> **Do this**
Copy out the lines of the entries below that run from the one containing "This screenshot has" through the one containing "Open the quoted tweet card", including both of those lines. Leave the pictures out of your copy.

> **Listed entries**
■ ■ ■ ■ ■

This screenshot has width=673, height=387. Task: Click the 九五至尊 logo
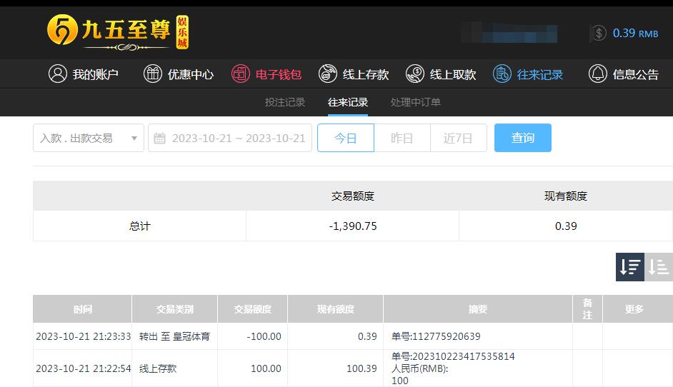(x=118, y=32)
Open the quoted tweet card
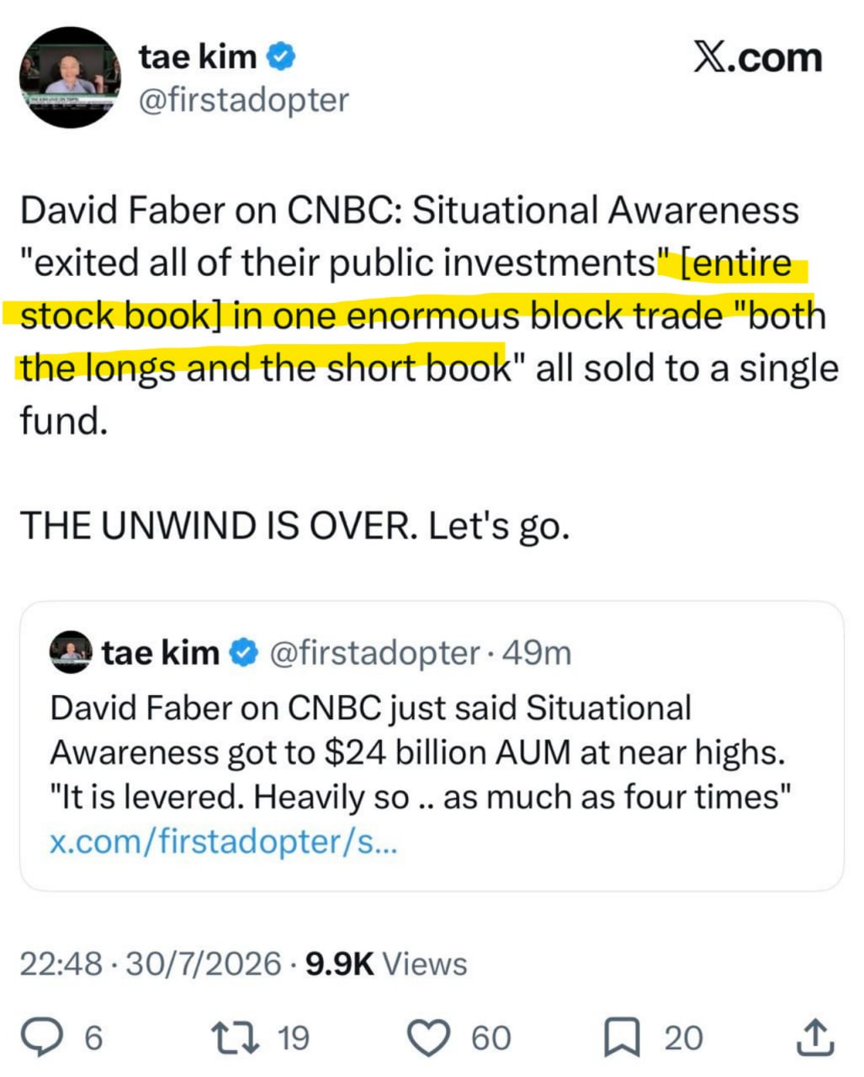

■ ■ ■ ■ ■

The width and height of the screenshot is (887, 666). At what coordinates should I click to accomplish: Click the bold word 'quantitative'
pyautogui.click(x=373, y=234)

■ ■ ■ ■ ■

> **Reply**
This screenshot has width=673, height=387. Task: Click the 九五至尊 logo
(x=118, y=32)
Open the quoted tweet card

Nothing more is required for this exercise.